On 24 Mar 2013, at 15:43, Meryn Stol wrote:
[…] Removing a place to submit issues to doesn't make the issues go away.
Which is why I am pointing to IRC, mailing list, or writing MacroMates directly.
I think I would be doing people a disservice if I kept the issue tracker open but ignored issues, because people have a natural expectation that opening an issue on the official TextMate repository will have someone from the team address their issue.
There is also the problem that pull requests are treated as issues, so if I unwatch issues, I am not notified about pull requests, and just the general “bad smell” of having hundreds of issues open, many of which may be invalid, having a solution, etc.
I don't see how on this mailing list, you should be any less careful on "not to upset" a submitter.
I don’t need to close every letter sent to the mailing list with a reason as to why I decided to close it.
[…] Maybe ask people to solve some random crossword before being able to submit an issue or feature suggestion?
I would like for GitHub to present a first time splash-screen before posting an issue, basically just stating what the issue tracker should be used for and linking to http://kb.textmate.org/writing_bug_reports
But the goal is not to introduce obstacles for reporting bugs or suggesting features, it’s that the GitHub issue tracker is not suitable for troubleshooting and many feature requests.
For a feature request, if I like it, I just add it to my to-do list in the appropriate section with the appropriate priority.

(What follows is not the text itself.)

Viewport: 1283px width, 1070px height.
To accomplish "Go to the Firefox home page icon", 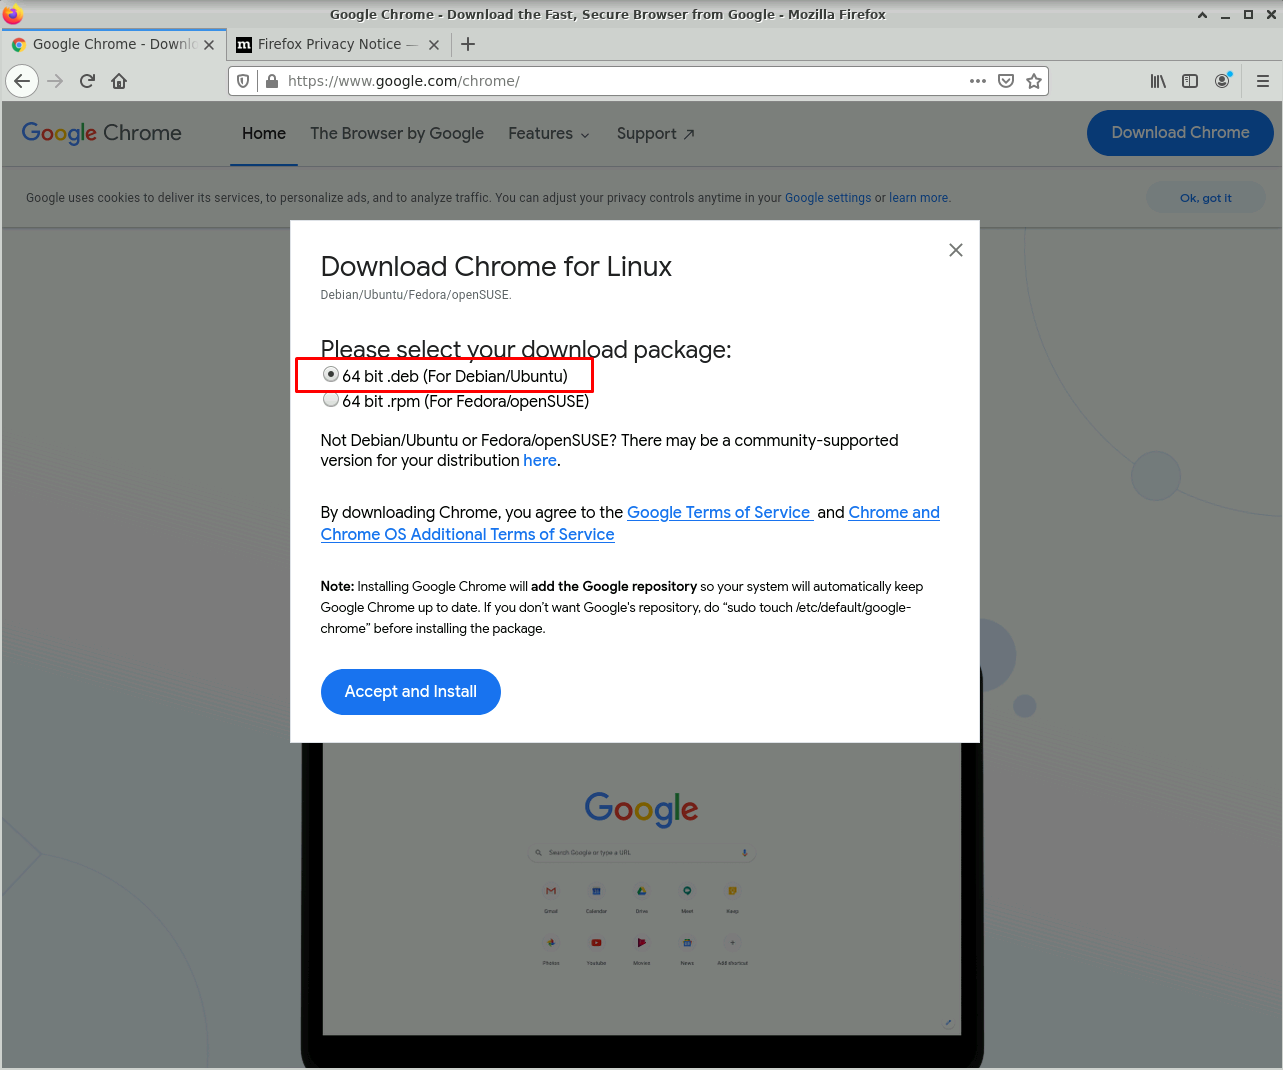I will 119,81.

If I don’t understand it, I’ll ask you to elaborate and/or explain what problem you’re trying to solve, and that may result in tweaking another part of TextMate to accommodate the workflow, or similar. I.e. requesting features is more of a dialog and the end result may be me updating my own to-do list or just having your issue in the back of my head (for when I touch the code involved).
[ Issue Archive ]
Unfortunately GitHub does not have an option for that.

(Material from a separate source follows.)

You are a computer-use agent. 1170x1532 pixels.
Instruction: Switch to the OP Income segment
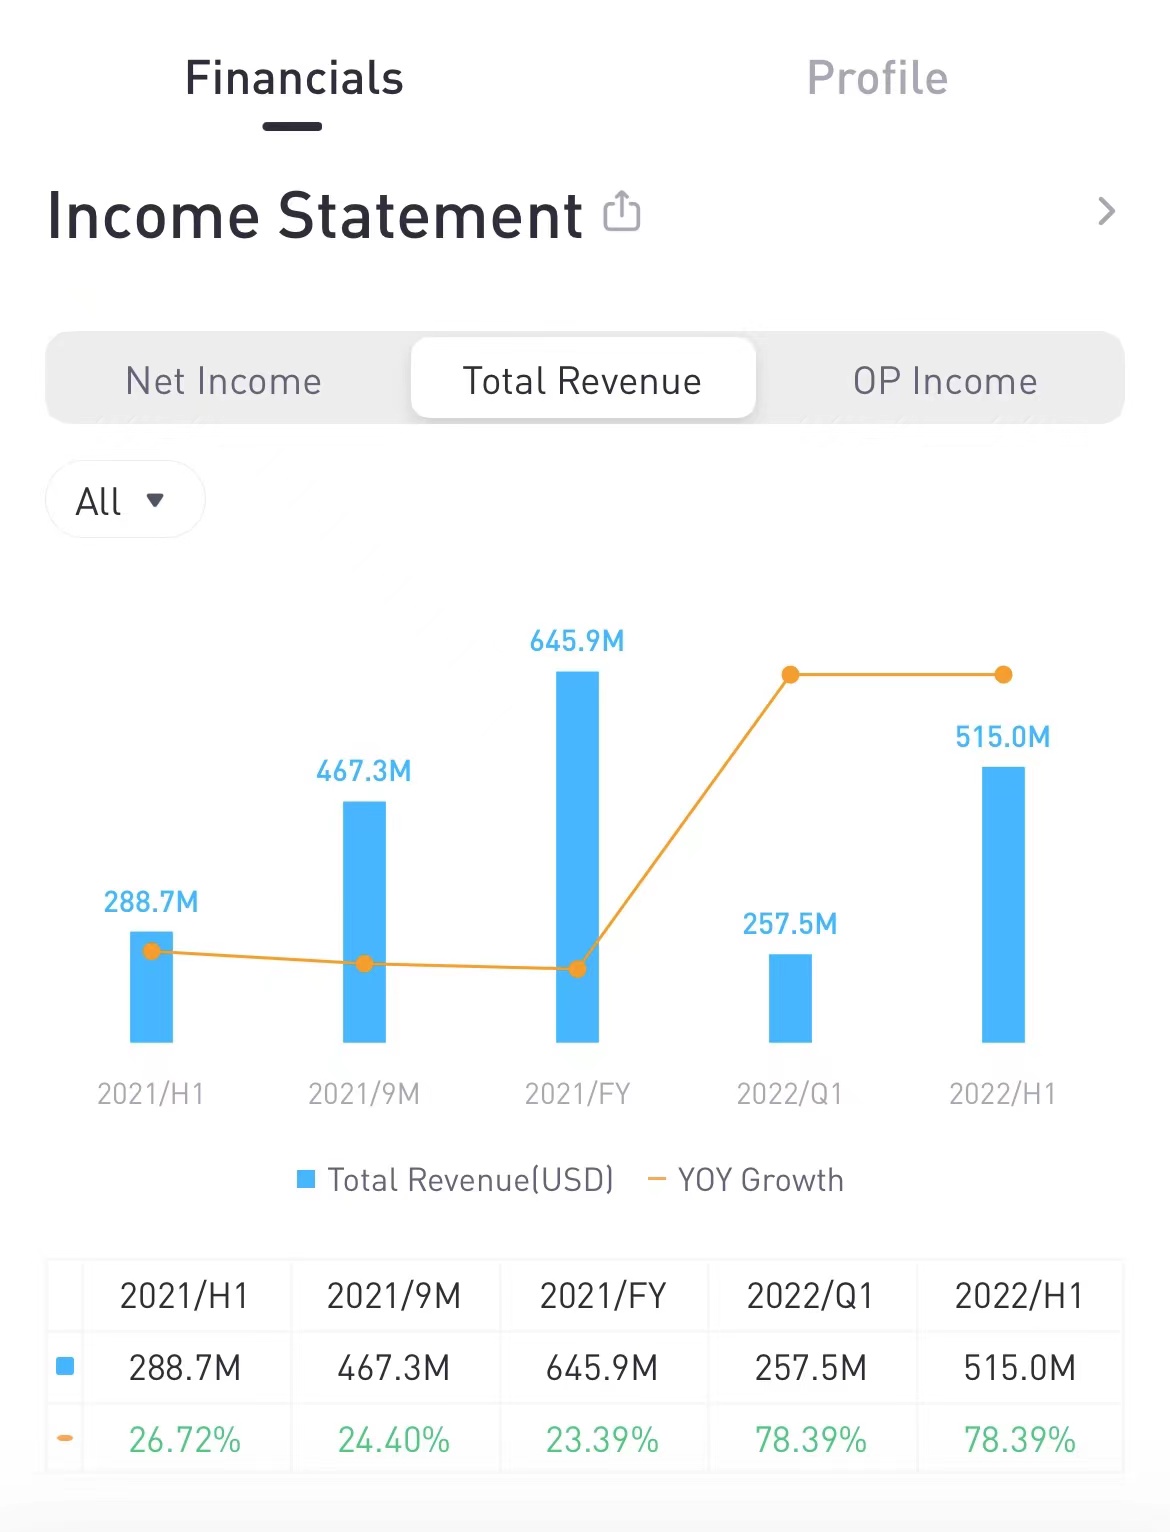pyautogui.click(x=945, y=381)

I'm sad to hear that. Do you think you can recover the data somehow in the future, or will you just leave at it this?
The data is still there — I’ll ask GitHub if they can add an option to just disallow creating new issues, without taking it all offline.
As for the future: I have thought of various schemes, maybe keep issue tracker open when there are less than 20 open issues, maybe keep it open up to 24 hours after each update, etc.
[…] add a note in the readme that you might not respond to most issues posted
Previously the README told users a) where to download prebuilt binaries, and b) if you can’t build following the instructions in the README, use IRC or txmt-dev mailing list, *do not open an issue* — yet dozens of issues were opened from people who couldn’t read^H^H^H^H build TextMate… :)
Generally, I think a database with unaddressed (or quickly closed) issue reports is valuable in its own right. For example, a user can then realize he's not alone experiencing a certain issue, or that a feature he/she wishes for is just "not gonna happen", at least not until some kind soul stands up and does it voluntarily.
For bugs, yes, a public database is now sorely missed.
For feature requests, it might be useful with a list of “this has been requested a lot so you don’t need to request it again”, but given that roughly 20% of issues on GitHub were duplicates, I am not sure how much searching people do. A curated list might actually work better than telling people “search before you open a new issue”.